Passage provided:
★ ★ ★ ★ ★

Diet in Ramadan
Ramadan is one of the most important and sacred months for Muslims. We long for its arrival and do the planning all year. Those who observe the rituals take their first meal before dawn and fast the whole day till sunset.
Besides the spirituality of this month, which is undoubtedly the most important aspect, another thing is the food you get to eat during this month. The iftar planning and preps start as the day begins in most households.
Meals in Ramadan
In Ramadan, we take two major meals in 24 hours with light snacking in between the meals. It is almost the same as intermittent fasting but it depends on the food choices you make.
Suhoor is the meal you take before dawn and it is made sure that it fulfills your requirement for the next 12-14 hours, depending on the time of the year. The menu is almost the same as breakfast in our region. Most people like having paratha, egg, and tea with the addition of yogurt or lassi, as it is believed to quench the thirst for a whole day.
What should you eat at suhoor?
The proteins keep you feeling full for a longer period and prevent starvation. It is necessary to take proteins to avoid muscle loss. The best proteins to take in suhoor include
The enlisted food contains higher water content and good-quality proteins.

★ ★ ★ ★ ★

Data provided:
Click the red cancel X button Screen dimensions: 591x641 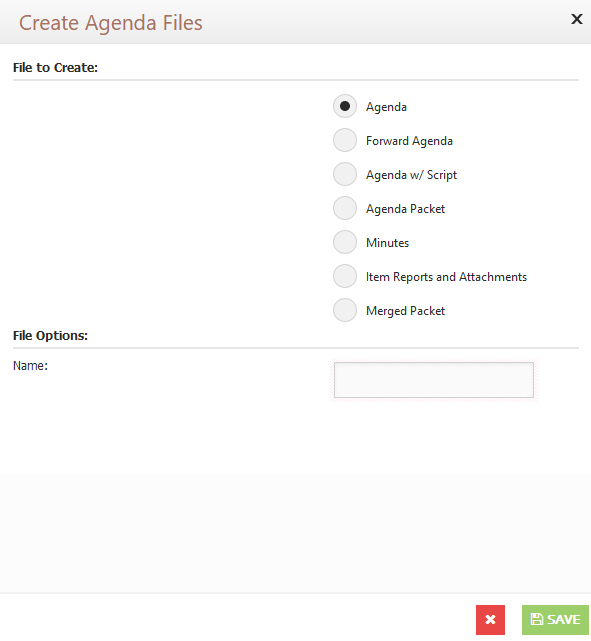pos(490,620)
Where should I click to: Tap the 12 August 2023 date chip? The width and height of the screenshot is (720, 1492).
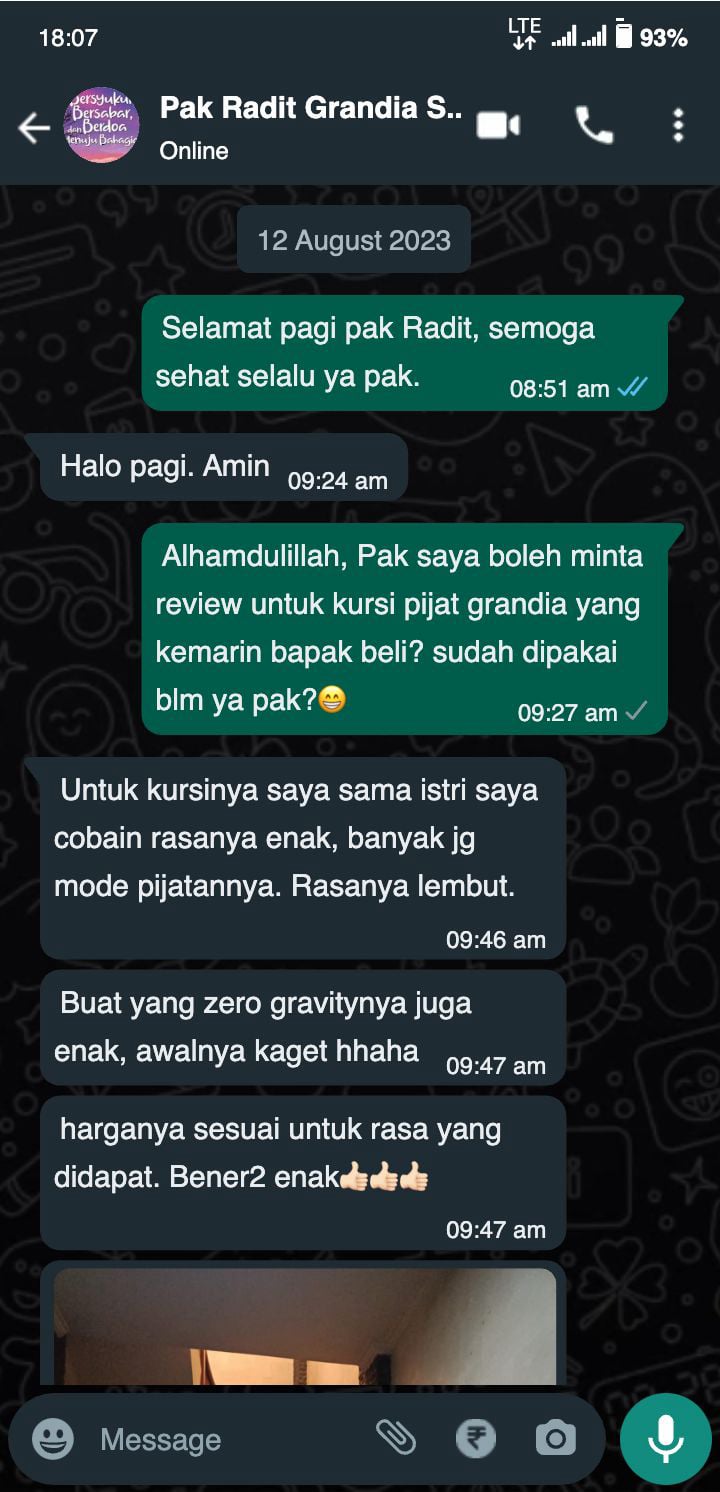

★ ★ ★ ★ ★

Tasks and exercises:
• a. Return, word for word, the portion of the Ramadan diet passage that opens with the words containing "Besides the spirituality" and closes with "in most households.".
• b. Answer each question using the Ramadan diet passage:
(i) How many major meals are taken in 24 hours during Ramadan?
(ii) At what time of day is suhoor eaten?
(iii) Which additions to the suhoor meal are believed to quench thirst for a whole day?
• c. Condense the paragraph of the Ramadan diet passage that begins "Suhoor is the meal you take before dawn" into a short bulleted list that keeps its main facts.

Answers for this exercise:
• a.
Besides the spirituality of this month, which is undoubtedly the most important aspect, another thing is the food you get to eat during this month. The iftar planning and preps start as the day begins in most households.

• b.
(i) Two major meals, with light snacking in between.
(ii) Before dawn.
(iii) Yogurt or lassi.

• c.
- Suhoor is the meal taken before dawn.
- It is meant to meet one's needs for the next 12–14 hours, depending on the time of year.
- Its menu is almost the same as breakfast in the region.
- Most people like paratha, egg and tea.
- Yogurt or lassi is often added because it is believed to quench thirst for a whole day.